Musees de Laval » Nidzgorski Adam (1933) – Sans titre



Nidzgorski Adam (1933) – Sans titre


Adam Nidzgorski, Sans Titre, non daté

Adam Nidzgorski, Sans Titre, 2009

 

Adam Nidzgorski est un artiste d’origine polonaise, né en banlieue parisienne en 1933. Il a passé son enfance et son adolescence en France, puis en 1951, est parti pour Varsovie grâce à une bourse d’études. Il y resta jusqu’en 1956. L’art n’étant pas encore rentré dans sa vie, c’était par le sport qu’il s’exprimait : il contribua notamment à introduire le judo en Pologne. Après un bref retour en France, il s’installa en Tunisie, où il a exercé pendant dix ans en tant que professeur d’éducation physique à l’École d’éducation physique de Tunis. Adam Nidzgorski s’initia au dessin à trente ans en véritable autodidacte.

 

Les débuts ont été difficiles : ses œuvres étaient jugées maladroites et enfantines. Ses personnages sans oreilles, sans perspective, étonnaient et dérangeaient. Il exposa pour la première fois en 1967, en Tunisie. De retour à Paris, en 1970, il rejoignit le groupe Concordances, groupe d’artistes qui réfléchissent à la place de l’art dans la société. Depuis les années 2000, il multiplie les expositions, et ses oeuvres sont entrées dans les collections permanentes de plusieurs musées, comme le Musée de la Création Franche de Bègles, le Musée International d’Art Naïf Anatole Jakovsky de Nice, le Musée d’Art Naïf et d’Arts Singuliers de Laval. Des institutions étrangères ont également acquis plusieurs de ses œuvres en Pologne, aux Pays-Bas, et en Espagne.

 

Le Musée d’Art Naïf et d’Arts Singuliers de Laval possède deux tapisseries acquises en 2014. Adam Nidzgorski a souhaité de son côté compléter cette acquisition par un don d’un ensemble d’études et d’œuvres sur papier. Le Musée possède donc un véritable « fonds » Adam Nidzgorski, qui permet d’appréhender dans sa globalité l’oeuvre de l’artiste.

 

Adam Nidzgorski ne travaille qu’un seul thème : la figure humaine. Ses personnages ont de grands yeux, au regard interrogatif sur lesquels l’attention se fixe forcément en premier lieu.
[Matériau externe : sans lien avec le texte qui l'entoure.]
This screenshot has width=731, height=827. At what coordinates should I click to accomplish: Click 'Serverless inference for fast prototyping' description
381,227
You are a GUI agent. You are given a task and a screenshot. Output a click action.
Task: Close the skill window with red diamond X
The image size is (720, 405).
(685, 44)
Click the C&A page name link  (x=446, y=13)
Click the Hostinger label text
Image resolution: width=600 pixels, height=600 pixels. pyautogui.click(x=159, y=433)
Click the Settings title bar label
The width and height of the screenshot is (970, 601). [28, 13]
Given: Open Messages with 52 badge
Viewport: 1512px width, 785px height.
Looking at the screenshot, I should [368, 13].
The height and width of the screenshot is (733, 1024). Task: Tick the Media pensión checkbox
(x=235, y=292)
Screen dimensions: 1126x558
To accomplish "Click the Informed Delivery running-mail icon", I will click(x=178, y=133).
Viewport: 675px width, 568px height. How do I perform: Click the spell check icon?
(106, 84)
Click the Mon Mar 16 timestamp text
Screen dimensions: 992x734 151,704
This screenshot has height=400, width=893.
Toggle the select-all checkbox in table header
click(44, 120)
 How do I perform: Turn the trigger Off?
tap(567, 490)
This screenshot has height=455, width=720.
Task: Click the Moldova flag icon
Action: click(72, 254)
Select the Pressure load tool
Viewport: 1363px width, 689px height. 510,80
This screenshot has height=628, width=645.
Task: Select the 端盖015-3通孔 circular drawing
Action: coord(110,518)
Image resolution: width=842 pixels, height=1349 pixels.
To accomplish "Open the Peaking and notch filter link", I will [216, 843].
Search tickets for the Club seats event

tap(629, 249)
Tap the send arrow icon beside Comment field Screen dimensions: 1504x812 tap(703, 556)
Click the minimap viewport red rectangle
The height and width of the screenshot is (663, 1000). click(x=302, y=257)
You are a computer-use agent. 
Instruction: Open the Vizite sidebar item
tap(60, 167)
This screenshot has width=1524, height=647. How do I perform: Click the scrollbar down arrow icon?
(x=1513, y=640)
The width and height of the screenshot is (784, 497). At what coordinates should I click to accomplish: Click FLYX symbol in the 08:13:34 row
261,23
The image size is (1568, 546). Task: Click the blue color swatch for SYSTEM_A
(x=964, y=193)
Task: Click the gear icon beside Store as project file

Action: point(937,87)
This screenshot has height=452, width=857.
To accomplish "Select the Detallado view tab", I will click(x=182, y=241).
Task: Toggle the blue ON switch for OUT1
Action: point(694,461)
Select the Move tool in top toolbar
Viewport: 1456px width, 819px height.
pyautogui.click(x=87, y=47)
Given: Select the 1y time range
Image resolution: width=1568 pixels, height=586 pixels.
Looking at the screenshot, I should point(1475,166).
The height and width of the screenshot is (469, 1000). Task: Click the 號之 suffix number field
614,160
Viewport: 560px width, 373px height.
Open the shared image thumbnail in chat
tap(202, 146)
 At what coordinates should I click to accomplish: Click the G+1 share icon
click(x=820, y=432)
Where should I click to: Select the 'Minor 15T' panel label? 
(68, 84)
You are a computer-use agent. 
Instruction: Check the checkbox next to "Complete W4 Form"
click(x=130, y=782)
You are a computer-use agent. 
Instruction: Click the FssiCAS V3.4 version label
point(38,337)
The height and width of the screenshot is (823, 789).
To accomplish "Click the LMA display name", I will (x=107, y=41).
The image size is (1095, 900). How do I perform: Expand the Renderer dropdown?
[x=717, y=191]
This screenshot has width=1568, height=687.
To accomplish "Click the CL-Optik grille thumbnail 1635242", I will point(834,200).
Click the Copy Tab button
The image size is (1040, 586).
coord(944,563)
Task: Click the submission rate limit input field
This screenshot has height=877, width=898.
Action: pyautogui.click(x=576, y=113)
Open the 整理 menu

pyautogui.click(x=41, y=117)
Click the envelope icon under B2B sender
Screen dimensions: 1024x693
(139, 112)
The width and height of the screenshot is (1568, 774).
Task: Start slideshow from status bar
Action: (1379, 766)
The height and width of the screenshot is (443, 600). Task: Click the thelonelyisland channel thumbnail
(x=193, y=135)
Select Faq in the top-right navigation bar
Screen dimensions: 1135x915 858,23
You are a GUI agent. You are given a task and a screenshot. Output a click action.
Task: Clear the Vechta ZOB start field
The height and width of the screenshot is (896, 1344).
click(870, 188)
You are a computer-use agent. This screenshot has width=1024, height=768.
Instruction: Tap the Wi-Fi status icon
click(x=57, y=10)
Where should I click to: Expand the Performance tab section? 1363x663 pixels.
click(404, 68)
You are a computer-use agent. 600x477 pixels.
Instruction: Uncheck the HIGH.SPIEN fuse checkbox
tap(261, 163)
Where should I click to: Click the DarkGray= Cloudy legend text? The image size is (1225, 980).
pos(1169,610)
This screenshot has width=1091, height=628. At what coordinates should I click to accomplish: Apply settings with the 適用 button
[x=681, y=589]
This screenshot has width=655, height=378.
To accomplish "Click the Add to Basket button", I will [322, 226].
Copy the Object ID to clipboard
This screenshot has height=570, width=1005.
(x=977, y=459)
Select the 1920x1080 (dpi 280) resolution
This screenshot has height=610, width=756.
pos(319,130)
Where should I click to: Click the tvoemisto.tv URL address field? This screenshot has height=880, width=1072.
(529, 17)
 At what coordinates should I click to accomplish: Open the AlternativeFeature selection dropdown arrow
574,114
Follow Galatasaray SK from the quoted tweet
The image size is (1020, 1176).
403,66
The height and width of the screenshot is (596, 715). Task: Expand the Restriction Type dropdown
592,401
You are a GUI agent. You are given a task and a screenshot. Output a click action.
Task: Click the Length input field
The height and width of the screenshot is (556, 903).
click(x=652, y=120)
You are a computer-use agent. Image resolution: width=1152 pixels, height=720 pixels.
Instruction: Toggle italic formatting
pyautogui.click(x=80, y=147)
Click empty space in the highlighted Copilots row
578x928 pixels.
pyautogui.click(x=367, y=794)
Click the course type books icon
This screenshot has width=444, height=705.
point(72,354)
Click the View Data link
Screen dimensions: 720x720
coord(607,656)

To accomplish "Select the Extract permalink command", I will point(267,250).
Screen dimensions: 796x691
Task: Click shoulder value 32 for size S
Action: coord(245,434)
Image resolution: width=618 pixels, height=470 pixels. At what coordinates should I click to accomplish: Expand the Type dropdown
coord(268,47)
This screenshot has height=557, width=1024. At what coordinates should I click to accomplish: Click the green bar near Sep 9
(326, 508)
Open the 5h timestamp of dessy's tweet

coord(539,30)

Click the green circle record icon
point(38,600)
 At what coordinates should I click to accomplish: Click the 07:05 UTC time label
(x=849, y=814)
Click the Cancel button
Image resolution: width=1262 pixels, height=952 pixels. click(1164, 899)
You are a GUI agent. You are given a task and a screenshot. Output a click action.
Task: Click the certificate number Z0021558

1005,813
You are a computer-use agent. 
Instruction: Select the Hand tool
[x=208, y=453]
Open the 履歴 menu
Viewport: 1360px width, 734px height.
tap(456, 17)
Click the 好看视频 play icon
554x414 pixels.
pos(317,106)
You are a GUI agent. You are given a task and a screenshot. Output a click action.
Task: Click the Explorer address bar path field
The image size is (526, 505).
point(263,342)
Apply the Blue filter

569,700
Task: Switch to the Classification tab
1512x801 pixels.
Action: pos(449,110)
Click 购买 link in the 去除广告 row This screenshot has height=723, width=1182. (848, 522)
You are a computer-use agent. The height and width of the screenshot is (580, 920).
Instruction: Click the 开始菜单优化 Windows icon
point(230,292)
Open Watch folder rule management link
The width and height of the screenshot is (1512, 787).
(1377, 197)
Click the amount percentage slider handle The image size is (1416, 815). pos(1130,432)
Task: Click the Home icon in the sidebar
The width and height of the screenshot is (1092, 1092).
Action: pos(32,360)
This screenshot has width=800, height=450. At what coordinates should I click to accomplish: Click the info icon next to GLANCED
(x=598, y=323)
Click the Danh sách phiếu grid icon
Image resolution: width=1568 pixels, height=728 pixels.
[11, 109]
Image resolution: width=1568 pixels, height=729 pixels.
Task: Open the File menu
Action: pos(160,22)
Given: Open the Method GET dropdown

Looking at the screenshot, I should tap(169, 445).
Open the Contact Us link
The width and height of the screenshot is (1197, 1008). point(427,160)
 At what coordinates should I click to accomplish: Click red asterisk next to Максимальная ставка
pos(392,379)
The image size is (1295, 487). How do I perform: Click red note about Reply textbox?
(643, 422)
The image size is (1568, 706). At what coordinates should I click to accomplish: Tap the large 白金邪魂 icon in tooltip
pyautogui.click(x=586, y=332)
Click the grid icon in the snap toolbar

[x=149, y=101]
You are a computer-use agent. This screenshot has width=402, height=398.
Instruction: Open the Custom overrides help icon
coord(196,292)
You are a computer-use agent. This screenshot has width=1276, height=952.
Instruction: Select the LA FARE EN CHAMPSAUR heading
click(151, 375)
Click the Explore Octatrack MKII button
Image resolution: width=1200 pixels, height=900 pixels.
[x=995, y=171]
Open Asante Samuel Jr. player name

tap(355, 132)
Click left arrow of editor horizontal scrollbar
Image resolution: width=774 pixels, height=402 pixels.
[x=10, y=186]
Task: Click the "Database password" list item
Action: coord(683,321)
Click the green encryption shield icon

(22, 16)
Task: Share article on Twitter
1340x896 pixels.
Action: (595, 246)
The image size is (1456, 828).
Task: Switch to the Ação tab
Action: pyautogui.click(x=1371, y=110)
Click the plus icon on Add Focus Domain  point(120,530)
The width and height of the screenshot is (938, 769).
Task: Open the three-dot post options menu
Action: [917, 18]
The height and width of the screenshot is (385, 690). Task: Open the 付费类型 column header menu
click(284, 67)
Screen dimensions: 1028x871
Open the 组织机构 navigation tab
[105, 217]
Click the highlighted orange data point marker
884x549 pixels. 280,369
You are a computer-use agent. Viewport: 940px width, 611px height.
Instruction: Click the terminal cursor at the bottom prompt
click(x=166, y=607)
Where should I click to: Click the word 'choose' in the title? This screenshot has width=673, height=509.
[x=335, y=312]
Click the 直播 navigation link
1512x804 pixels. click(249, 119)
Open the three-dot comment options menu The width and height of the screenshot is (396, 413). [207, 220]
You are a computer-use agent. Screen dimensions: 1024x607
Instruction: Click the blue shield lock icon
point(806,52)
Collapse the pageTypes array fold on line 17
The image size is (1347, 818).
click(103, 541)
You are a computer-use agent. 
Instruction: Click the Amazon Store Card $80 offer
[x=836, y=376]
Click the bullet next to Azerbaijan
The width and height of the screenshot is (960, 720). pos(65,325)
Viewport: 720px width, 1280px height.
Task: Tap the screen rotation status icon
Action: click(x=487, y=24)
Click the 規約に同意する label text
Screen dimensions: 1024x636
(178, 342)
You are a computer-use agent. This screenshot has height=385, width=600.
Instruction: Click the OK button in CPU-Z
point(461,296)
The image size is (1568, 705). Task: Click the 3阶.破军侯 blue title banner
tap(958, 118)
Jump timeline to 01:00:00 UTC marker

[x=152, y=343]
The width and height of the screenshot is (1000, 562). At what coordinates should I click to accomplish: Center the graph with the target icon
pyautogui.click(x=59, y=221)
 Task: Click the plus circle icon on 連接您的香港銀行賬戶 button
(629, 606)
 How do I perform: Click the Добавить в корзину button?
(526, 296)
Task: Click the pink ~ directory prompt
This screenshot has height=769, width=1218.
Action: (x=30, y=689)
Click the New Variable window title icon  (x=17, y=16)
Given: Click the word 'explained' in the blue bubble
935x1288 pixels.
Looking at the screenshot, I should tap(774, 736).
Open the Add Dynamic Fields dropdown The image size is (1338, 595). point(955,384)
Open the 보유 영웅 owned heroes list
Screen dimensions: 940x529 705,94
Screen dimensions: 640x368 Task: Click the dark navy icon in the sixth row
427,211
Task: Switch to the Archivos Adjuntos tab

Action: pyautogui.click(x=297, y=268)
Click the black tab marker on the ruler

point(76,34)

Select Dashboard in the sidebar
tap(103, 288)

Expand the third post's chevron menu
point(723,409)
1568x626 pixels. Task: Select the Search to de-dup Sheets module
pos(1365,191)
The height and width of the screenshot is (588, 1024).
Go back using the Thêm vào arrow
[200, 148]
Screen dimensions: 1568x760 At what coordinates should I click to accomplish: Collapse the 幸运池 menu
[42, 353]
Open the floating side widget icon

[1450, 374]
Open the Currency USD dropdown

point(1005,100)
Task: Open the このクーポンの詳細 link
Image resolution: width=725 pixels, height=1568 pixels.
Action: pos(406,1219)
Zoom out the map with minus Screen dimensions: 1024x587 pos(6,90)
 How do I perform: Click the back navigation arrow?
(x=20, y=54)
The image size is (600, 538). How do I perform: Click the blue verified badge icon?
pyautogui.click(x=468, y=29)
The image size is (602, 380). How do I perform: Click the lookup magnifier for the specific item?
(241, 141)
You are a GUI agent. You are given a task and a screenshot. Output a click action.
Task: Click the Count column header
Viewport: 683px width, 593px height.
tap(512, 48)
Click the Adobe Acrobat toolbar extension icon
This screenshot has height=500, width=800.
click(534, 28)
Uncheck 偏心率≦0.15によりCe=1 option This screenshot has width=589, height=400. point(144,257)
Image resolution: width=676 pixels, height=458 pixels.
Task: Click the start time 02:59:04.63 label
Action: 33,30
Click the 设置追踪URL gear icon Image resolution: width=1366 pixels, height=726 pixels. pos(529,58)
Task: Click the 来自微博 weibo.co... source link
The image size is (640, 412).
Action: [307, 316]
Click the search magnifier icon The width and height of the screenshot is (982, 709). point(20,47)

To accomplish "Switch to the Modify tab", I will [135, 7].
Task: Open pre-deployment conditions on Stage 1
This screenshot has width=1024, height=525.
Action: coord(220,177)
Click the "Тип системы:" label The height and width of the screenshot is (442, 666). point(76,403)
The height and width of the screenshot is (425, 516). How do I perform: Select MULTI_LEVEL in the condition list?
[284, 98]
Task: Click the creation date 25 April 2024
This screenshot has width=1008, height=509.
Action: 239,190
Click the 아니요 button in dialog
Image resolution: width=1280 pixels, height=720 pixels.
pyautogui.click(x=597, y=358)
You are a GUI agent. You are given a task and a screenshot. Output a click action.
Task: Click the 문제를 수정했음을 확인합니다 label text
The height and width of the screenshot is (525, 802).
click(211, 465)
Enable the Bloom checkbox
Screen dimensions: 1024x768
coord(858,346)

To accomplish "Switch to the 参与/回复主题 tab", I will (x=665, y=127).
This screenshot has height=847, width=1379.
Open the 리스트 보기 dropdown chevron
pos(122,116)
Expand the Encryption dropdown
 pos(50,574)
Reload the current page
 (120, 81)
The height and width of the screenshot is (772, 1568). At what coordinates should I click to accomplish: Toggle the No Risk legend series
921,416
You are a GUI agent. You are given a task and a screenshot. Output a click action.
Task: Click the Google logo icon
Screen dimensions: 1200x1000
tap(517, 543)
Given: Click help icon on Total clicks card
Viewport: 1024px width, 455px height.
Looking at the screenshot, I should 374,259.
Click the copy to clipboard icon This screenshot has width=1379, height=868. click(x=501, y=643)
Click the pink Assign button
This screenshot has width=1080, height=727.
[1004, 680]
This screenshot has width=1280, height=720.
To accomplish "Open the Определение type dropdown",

Selon les oeuvres, ces yeux trahissent joie, tendresse et parfois angoisse. Les traits simplifiés au possible et les couleurs très vives appellent un univers d’enfant. Les personnages bienveillants aux mouvements raidis s’enlacent les uns les autres sans cesser de dévisager le visiteur. Bien souvent une mère embrasse son enfant, évoquant les figures des icônes religieuses que Nidzgorski a côtoyées durant son enfance.

 

Nidzgorski aime multiplier les supports, choisissant des matériaux improbables dont le vécu l’inspire : cartons récupérés, feuilles d’électrocardiogramme, copies d’examen, tickets de métro… Sur chacune des surfaces élues, il dessine son peuple de petits personnages à la mine de plomb, aux crayons de couleurs, à l’encre de Chine, aux pastels, à la gouache, à l’huile, ou encore à l’acrylique. Très vite, il ne se contenta plus du dessin : il commença par ajouter à ses coups de pinceaux des morceaux de tissus découpés avec soin, qu’il collait sur ses tableaux, ajoutant à ses compositions une douceur renouvelée. Il lui arrivait de juxtaposer des bouts d’aluminium, ou de la laine tissée. Enfin, dès 1985, l’artiste décida de passer à une dimension totalement textile de son oeuvre. Il entama donc une collaboration avec Zina M’Barek, artiste tapissière à Gafsa, en Tunisie : il lui propose ses dessins, en petit format, qu’elle étudie et adapte en grandes tapisseries de laine, parvenant à transposer toute l’émotion des personnages de Nidzgorski.